Scotland’s old order plots a restoration

by jammybam

3 comments
  1. In 1985, Neal Ascherson compared the different attitudes which the English and the Scots have to their national histories. When the English think of their past, he argued, they “are gazing from the terrace of a country house down carefully-landscaped perspectives of barbered lawns and positioned trees”. The eye is carefully guided towards a clear focal point: a single, national story, leading neatly up to the present and keeping the past safely organised in the past.

    Scots, however, have a wholly different relationship to their inheritance. Instead of a clear linear narrative, Ascherson described Scottish history as “a scrapbook of highly coloured, often bloody scenes or tableaux whose sequence or relation to one another is obscure”. Without much context or perspective in the popular imagination, these scenes might as well have happened yesterday. Scotland’s past can never stay still; it is a black shadow that moves under the waves, looming up to the surface whenever blood is in the water.

    Blood is in the water now, and the past is roaring back. When Humza Yousaf decided on 25 April to unilaterally end the Bute House Agreement between the SNP and the Scottish Greens, which guaranteed his government a majority at Holyrood, we must imagine him transporting in and out of time, flickering rapidly through centuries of national self-sabotage: there he is at Flodden in 1513, getting slaughtered by the English with James IV; in Darien, 1699, dying of malaria; shivering in a cave with Bonnie Prince Charlie, wondering where it all went wrong; then finally back to Bute House and its Disagreement, with that always-haunted look on his face like Banquo just walked in.
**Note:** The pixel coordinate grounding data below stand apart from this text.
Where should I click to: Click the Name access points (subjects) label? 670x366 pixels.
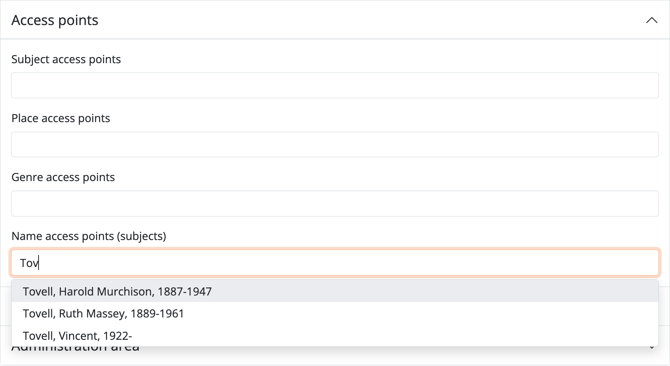pos(89,236)
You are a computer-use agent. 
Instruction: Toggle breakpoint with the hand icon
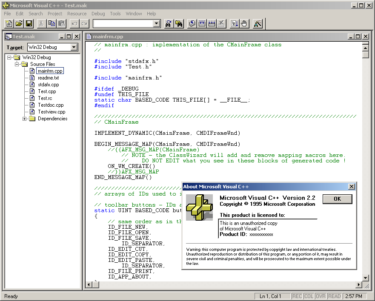click(244, 24)
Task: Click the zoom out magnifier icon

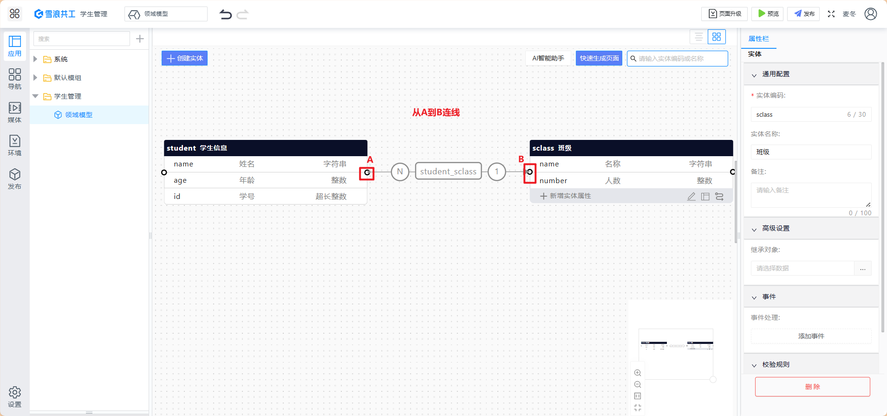Action: pyautogui.click(x=638, y=384)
    When the SNP-Green “co-operation agreement” was signed on August 2021, it seemed like a rare instance of genuine political optimism. By bringing the Greens into government after the 2021 Holyrood election, Nicola Sturgeon hoped to guarantee a stable majority and inject some new, youthful energy to her party’s 14-year reign. The Greens, boasting an increasingly professionalised operation of focus groups and well-aimed retail policies, were keen to demonstrate their credibility in office. This was not a coalition, they said; within the agreement were reserved areas, such as GDP growth and Nato membership after independence, where they could agree to disagree. But the Greens bagged themselves two ministerial posts and a lengthy shared policy platform, with a flagship Tenants’ Rights Bill that has only just begun its journey through Parliament.

    The political risks of the deal to the SNP were clear from the start. The SNP’s big tent had already begun to bulge and tear, over Gender Recognition in particular, and the Greens are fierce supporters of trans rights. Once the Greens got started in office, new fissures emerged, especially over a deposit return scheme for glass bottles and the creation of Highly Protected Marine Areas, both of which were abandoned. These, alongside broader Green positions on economic growth and ending fossil fuels, neither of which were part of the Agreement, attracted frantic dissent.

  2. Blah blah blah blah . Humza dumped the Greens because they are electoral poison . Now the greens will get their revenge by helping push him out the door . Not really sure what your complaint here is , that the SNP will replace Humza with someone you don’t like , or that the electorate will replace the SNP with someone you don’t like ? Either way , that’s democracy for you .

    And by the way , this is Reddit , not a blogging site

  3. Himza didn’t end the BHA unilaterally. The SGs were likely to end it themselves.